Pork may not be kosher, but 26 pig farms supply pork products to the Israeli market. To reduce the environmental impact and to give the pigs better living conditions, the Agricultural Ministry has announced a plan to move all existing pig farms from population dense areas in the north to the south of Israel.
Pig farming in Israel, which is allowed only in non-Jewish towns, has a poor environmental track record. In 2009, two pig farmers were charged in an Akko court with a number of environmental violations including allowing pig waste to seep into water supplies, not disposing of pig carcasses in a sanitary manner, and wasting water with leaky pipes.
In rendering his decision, the judge noted that farmers had an economic incentive to not follow environmental and animal welfare guidelines.
“The defendants were able to draw real profits by operating the business in this way,” he stated during sentencing. The judge imposed a 450,000-shekel fine on the farmers and ordered the farm closed.
A joint committee of the Agricultural Ministry and Environmental Protection Ministry recently reviewed the pig farm issue and is recommending that the government go beyond fining errant pork farmers and revise the current law to allow farming only in the south. The committee also is calling for the Israeli government to help establish more environmental and pig friendly farms.

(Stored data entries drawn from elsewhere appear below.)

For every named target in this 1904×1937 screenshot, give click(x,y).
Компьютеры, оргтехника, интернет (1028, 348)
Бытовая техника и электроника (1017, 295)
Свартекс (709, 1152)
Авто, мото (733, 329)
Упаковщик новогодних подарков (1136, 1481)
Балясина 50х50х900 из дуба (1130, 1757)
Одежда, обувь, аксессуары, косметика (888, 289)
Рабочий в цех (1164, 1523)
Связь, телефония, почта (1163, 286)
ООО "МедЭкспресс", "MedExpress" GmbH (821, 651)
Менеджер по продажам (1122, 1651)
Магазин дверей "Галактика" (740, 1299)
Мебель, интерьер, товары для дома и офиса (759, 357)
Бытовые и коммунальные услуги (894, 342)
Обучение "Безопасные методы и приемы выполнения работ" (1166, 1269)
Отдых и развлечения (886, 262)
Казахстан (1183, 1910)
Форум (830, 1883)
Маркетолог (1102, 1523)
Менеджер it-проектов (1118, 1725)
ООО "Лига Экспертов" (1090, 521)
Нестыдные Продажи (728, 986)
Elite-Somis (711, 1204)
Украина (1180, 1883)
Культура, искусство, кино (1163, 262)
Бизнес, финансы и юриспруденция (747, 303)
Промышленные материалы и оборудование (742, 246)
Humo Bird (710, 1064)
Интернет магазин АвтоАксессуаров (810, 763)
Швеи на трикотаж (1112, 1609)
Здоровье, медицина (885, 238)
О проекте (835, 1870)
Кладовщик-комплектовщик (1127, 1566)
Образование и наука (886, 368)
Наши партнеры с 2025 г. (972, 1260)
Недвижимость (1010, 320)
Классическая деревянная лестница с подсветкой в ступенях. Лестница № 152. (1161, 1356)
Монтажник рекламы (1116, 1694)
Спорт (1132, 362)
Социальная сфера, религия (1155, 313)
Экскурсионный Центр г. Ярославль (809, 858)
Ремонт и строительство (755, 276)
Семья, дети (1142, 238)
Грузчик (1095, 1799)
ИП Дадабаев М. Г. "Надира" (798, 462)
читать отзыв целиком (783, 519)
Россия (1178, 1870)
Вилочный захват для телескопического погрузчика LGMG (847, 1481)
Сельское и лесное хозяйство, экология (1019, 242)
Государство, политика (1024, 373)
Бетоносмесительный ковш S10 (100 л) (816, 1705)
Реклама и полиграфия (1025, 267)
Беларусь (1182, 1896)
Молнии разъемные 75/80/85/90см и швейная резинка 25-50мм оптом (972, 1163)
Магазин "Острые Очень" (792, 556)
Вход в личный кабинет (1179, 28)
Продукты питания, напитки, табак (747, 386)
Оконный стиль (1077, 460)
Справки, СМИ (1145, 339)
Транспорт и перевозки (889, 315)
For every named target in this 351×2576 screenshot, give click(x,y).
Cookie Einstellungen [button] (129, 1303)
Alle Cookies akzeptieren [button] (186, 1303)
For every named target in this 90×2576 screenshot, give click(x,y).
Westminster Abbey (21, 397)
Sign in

"The committee is recommending the adoption of the European [Union] directive on the matter of animal rights and instituting guidelines in accordance with that, with an emphasis on a significant reduction of the instances in which it is permitted to keep pigs in isolated pens,” the joint committee wrote in its recommendations report.
Ultimately, however, the decision on the pigs’ relocation rests with the Interior Ministry, which is currently headed by Eli Yishai, a member of the ultra-Orthodox Shas party. The Interior Ministry is yet to respond on the pig-farming plan.